Kane didn’t do powerless. He didn’t waste his time wishing he had someone else’s life, someone else’s possessions. He was who he was, he had what he had-and when he discovered something out there in the world that he needed? He took it.

Chapter 9

Harper didn’t usually associate with Beth and her little clique during gym class. Of course she had to be nice to Adam’s girlfriend, and pretend they were friends, but that didn’t mean they needed to be bosom buddies. So usually, after suffering through the forty-five minutes of torture better known as phys ed, she stayed on the other side of the locker room, sliding out of her hideous orange and black uniform and back into her real clothes as quickly as possible so that she could get the hell out. (The girls’ locker room, although lacking the overpowering stench of sweat ever-present in the guys’ locker room, was still not the type of place in which you wanted to kick back and relax.) But today was different. Today she had a mission. Kane and Harper had conferred, and agreed: It was time to set Kaia’s plan into motion.

She moved into position-a few feet away from Beth and the group of mousy blondes who surrounded her. When Beth, with her watered-down personality, managed to be the center of attention, you had to wonder about the quality of the company. Imagine a group that found the Queen of Bland riveting, Harper marveled to herself.

Far enough away to be unobtrusive, but close enough to… to do what she had to do.
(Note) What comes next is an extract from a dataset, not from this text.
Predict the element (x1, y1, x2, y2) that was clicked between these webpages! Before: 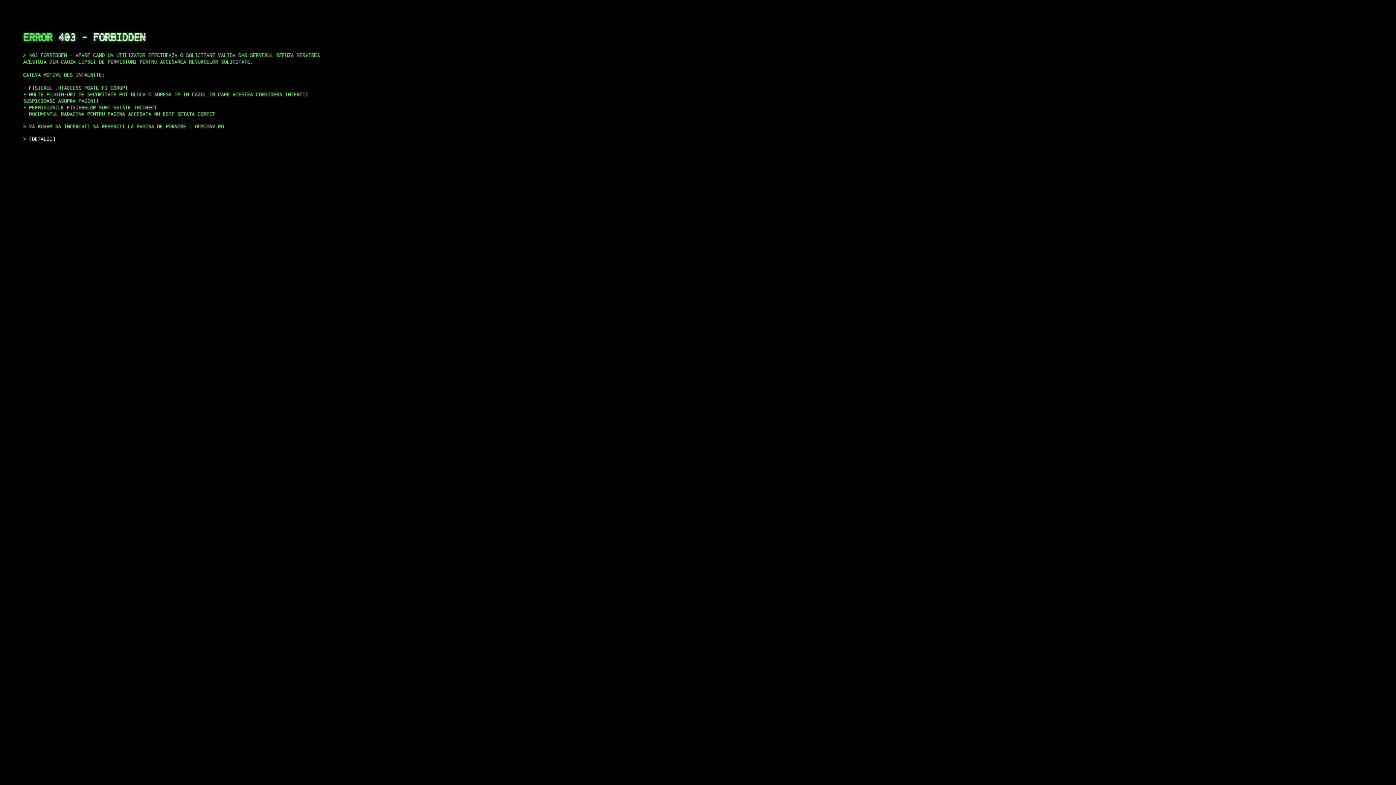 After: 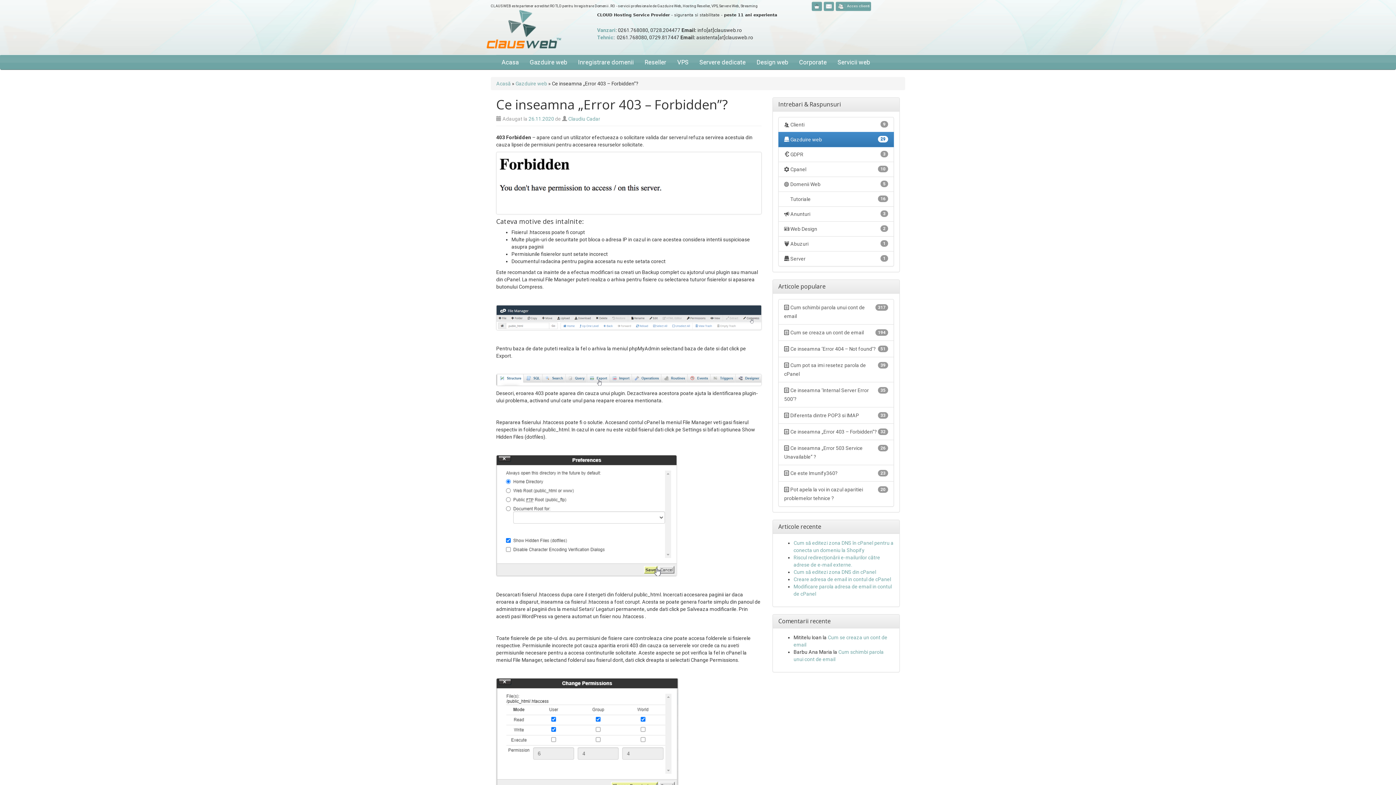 Action: bbox: (29, 135, 55, 141) label: DETALII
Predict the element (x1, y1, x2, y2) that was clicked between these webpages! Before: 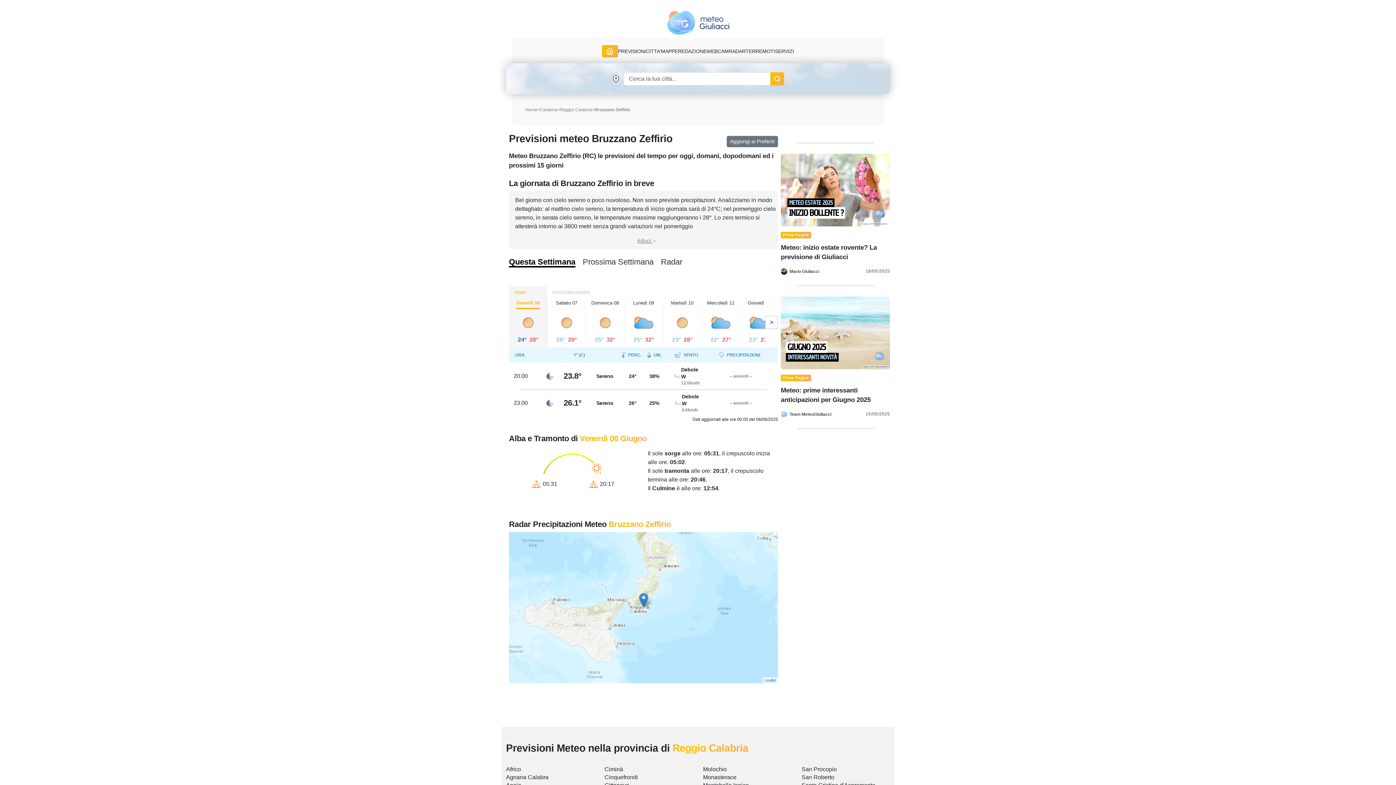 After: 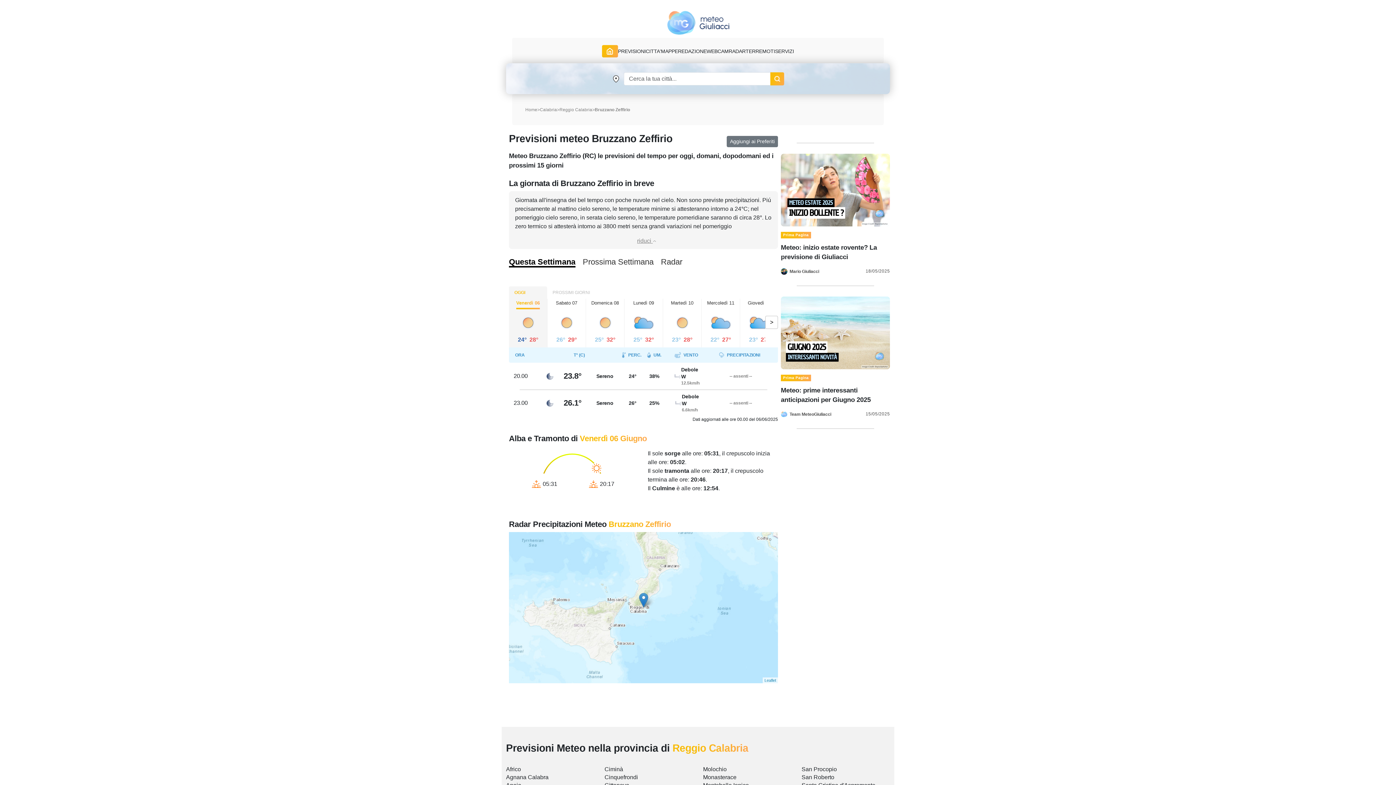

She felt a small twinge of guilt about the whole thing, but quickly squelched it. She was doing all of them a favor, she reminded herself. Beth and Adam’s rickety relationship was being held together by a Band-Aid-and it would be less painful for all involved if someone just ripped it off, nice and quick.

Lucky for them all, Harper was up to the task.

“God, if I never have to run laps again, it’ll be way too soon,” Marcy sighed, stripping out of her sweaty gym uniform.